Nacque nel 34 d.C. da una famiglia di rango equestre nei pressi di Volterra.
All’età di 16 anni, dopo essersi trasferito da qualche anno a Roma, ove frequentò le scuole dei più illustri maestri, conobbe Lucio Anneo Cornuto, che divenne suo maestro e che lo indirizzò alla filosofia stoica. Intrattenne inoltre rapporti con le più importanti personalità del panorama culturale a lui coevo, tra cui Lucano, Cesio Basso, Trasea Peto.
Nel 62 d.C. morì nei pressi di Roma a causa di una malattia che lo colpì allo stomaco.

eDi Persio ci sono giunte 6 satire in esametro, che era ormai diventato canonico per questo genere letterario. Inoltre la raccolta contiene un breve componimento in coliambi, che per la maggior parte dei critici costituisce una sorta di prologo all’intera opera.

Persio, nelle sue satire, non espone e non sviluppa i suoi temi, ma cerca di farli scaturire autonomamente dalle sue considerazioni e dalla sequenza delle scene, talvolta accostate senza alcun elemento di connessione. A tal proposito la stessa tematica dei singoli componimenti non è mai espressamente delineata.

Un’altra importante caratteristica del corpus satirico di Persio , è certamente la ricercatezza linguistica. Ai modi tipici della satira, infatti, Persio aggiunge metafore enigmatiche, allusioni oscure e accostamenti lessicali inediti (acris iunctura, nesso urtante, in opposizione alla callida iunctura di Orazio), che la rendono un’opera di difficile comprensione.
Novità degna di nota, nel lavoro realizzato da Persio, è il fatto che lo stesso autore latino si erige a giudice dei comportamenti descritti, tanto che l’intera raccolta è dominata da toni di disprezzo e ripugnanza, così da eliminare quel distacco che Orazio aveva creato.
Infine Persio è anche ricordato per la sua ricerca del verum, dato che il suo obiettivo primario fu proprio quello di mostrare al pubblico di lettori come fossero ormai dissoluti e corrotti gli antichi mos maiorum .

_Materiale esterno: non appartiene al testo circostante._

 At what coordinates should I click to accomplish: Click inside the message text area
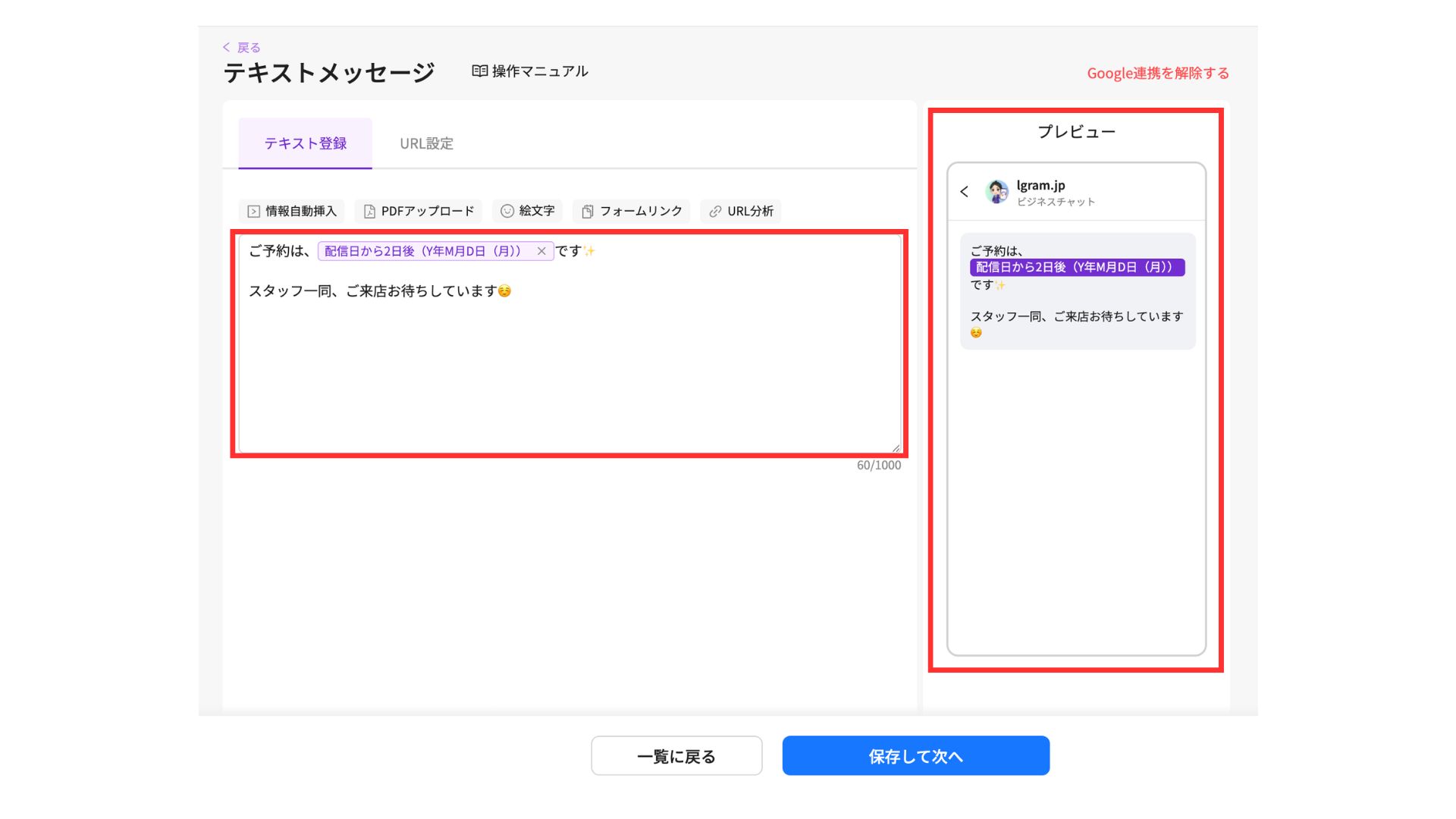[x=569, y=364]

CHOLIAMBI: programma poetico, in cui l’autore sottolinea l’assenza di ogni tipo di investitura poetica da parte delle Muse nei suoi confronti;
SATIRA I: tema della produzione letteraria contemporanea, in cui è affrontata la depravazione intima dei poeti del tempo;
SATIRA II: indirizzata all’amico Macrino, che esorta a chiedere agli dei salute del corpo e doti per l’animo;
SATIRA III: esortazione a non sprecare la propria vita, restando lontani dai vizi così che non possano radicarsi nell’animo;
SATIRA IV: tema del conoscere se stessi;
SATIRA V: diviso in due parti, nella prima vi è una critica ai toni solenni della poesia epica, nella seconda è affrontato il tema della libertà, che deve essere perlopiù interiore;

SATIRA VI: rivolta a C. Basso, in cui l’autore biasima gli avari e l’avidità degli eredi.